Freiwilligendienstes berichten. Diese auch mit Fotos sehr anschaulich
präsentierten Berichte fanden viel Anklang.
Leider
konnte der Ehrengast Iwan Tsetserskij, der Pskower Stadtpräsident, wegen unaufschiebbarer Termine in
Russland nicht nach Wassenberg kommen. Deshalb präsentierte das Ehrenmitglied
Alexandra Pyshowa dessen Rede über die soziale und
politische Lage in Pskow und die Zusammenarbeit der Stadt mit der Initiative.

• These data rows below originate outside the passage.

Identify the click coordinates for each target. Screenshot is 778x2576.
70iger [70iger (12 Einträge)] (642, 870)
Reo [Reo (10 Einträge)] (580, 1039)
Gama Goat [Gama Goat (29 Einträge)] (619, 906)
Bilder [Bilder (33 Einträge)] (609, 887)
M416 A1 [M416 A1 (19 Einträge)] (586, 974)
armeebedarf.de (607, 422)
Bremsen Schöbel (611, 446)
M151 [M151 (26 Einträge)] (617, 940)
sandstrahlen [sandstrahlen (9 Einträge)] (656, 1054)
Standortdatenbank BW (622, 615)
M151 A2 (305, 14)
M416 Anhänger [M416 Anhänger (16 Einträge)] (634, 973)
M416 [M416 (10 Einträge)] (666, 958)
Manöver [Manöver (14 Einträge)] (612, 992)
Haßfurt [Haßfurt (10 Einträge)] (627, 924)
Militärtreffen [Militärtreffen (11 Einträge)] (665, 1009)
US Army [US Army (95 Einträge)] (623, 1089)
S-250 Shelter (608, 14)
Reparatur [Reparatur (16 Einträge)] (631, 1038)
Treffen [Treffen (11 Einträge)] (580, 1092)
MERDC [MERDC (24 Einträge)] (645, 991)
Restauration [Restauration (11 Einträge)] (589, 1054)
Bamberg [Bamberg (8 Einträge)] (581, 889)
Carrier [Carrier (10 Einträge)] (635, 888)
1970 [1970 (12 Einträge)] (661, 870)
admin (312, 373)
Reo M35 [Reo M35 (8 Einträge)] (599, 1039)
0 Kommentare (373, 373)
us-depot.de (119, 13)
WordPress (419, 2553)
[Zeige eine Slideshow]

Der Bericht gab auch einen Ausblick auf die Zukunft und auf die Probleme
zwischen Stadt und Oblast, was die Zuständigkeiten für die Projekte der
Initiative angeht.
Fast
schon ein Ritual und dennoch nie Routine ist die Aufnahme neuer
Ehrenmitglieder. Diesmal wurden in diesen Kreis der im letzten Jahr
ausgeschiedene stellvertretende Vorsitzende Hans-Peter Friedrich und der
Geschäftsführer der Werner Peter Schmitz-Stiftung, Michael Dirkx,
aufgenommen. In seiner Dankesrede versuchte Michael Dirkx
zwar seinen nicht zu unterschätzenden Beitrag klein
zu reden, stellte aber noch mehr Hilfe für die Projekte der IP in Aussicht.
Vorschau auf ein
Jubiläum
Im
Jahr 2011 jährt sich zum 20. Mal die Versöhnungsreise deutscher Christen mit Präses Peter Beier nach Pskow und zum 60. Mal der Anlass
dieser Reise: der deutsche Überfall auf die Sowjetunion. Aus diesem Grund
eröffnete der stellvertretende Geschäftsführer Ulrich Hack eine neue
Wanderausstellung „Pskow 1941-2011 – Von der zerstörten zur sozialen Stadt“ in
der benachbarten Kreuzkirche. Diese soll in den nächsten Monaten an möglichst
vielen Orten gezeigt werden (s. S. 6).
Mit
einem großen von der Kirchengemeinde gestifteten Büffet ging diese
Mitgliederversammlung zu Ende. Die Initiative Pskow traf sich an einem der
Orte, mit denen sie am stärksten in Verbindung gebracht wird. Die Partnerschaft
der Kirchengemeinde Wassenberg mit dem Heilpädagogischen Zentrum ist ein
wichtiger Grundstock für die Initiative Pskow. So fühlte es sich auch dieses
Mal wieder so an, wie es das neue Ehrenmitglied Hans-Peter Friedrich vor
einigen Jahren nannte: „ein Familienfest“.